===== MATERIALS PROVIDED =====

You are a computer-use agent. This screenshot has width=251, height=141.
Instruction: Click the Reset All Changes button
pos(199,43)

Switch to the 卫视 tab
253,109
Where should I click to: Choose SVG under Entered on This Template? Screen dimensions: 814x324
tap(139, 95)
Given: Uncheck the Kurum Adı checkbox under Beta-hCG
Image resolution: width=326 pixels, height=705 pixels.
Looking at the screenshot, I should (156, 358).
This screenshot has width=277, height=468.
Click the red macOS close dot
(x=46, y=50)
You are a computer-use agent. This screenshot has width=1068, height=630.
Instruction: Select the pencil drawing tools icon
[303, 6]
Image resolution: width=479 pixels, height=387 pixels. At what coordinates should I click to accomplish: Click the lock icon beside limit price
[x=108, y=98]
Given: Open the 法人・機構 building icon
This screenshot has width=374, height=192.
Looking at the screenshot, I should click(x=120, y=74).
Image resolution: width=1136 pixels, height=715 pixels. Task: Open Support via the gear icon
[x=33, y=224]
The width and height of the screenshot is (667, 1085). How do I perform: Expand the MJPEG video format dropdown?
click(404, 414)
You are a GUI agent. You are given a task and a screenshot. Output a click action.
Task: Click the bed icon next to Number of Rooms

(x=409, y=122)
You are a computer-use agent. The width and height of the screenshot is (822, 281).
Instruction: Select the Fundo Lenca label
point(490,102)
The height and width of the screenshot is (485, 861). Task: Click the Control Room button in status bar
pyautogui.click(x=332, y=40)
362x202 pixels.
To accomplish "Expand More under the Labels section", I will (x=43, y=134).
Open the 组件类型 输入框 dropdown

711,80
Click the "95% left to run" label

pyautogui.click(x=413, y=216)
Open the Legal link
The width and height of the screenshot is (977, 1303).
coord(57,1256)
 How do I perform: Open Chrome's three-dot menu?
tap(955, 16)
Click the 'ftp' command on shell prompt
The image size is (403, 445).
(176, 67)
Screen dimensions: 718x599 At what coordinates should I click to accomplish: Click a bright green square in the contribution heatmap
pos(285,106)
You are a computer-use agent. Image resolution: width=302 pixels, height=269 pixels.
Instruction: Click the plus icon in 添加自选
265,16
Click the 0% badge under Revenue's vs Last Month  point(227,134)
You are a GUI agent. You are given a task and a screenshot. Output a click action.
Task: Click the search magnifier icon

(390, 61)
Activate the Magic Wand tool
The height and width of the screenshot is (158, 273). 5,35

=====

= DIRECTIONS FOR THIS TASK =
Looking at the records above, return exactly the lines from the line with "362x202 pixels." to the line with "Click the 0%", both ends included.

= PROBLEM SOLUTION =
362x202 pixels.
To accomplish "Expand More under the Labels section", I will (x=43, y=134).
Open the 组件类型 输入框 dropdown

711,80
Click the "95% left to run" label

pyautogui.click(x=413, y=216)
Open the Legal link
The width and height of the screenshot is (977, 1303).
coord(57,1256)
 How do I perform: Open Chrome's three-dot menu?
tap(955, 16)
Click the 'ftp' command on shell prompt
The image size is (403, 445).
(176, 67)
Screen dimensions: 718x599 At what coordinates should I click to accomplish: Click a bright green square in the contribution heatmap
pos(285,106)
You are a computer-use agent. Image resolution: width=302 pixels, height=269 pixels.
Instruction: Click the plus icon in 添加自选
265,16
Click the 0% badge under Revenue's vs Last Month  point(227,134)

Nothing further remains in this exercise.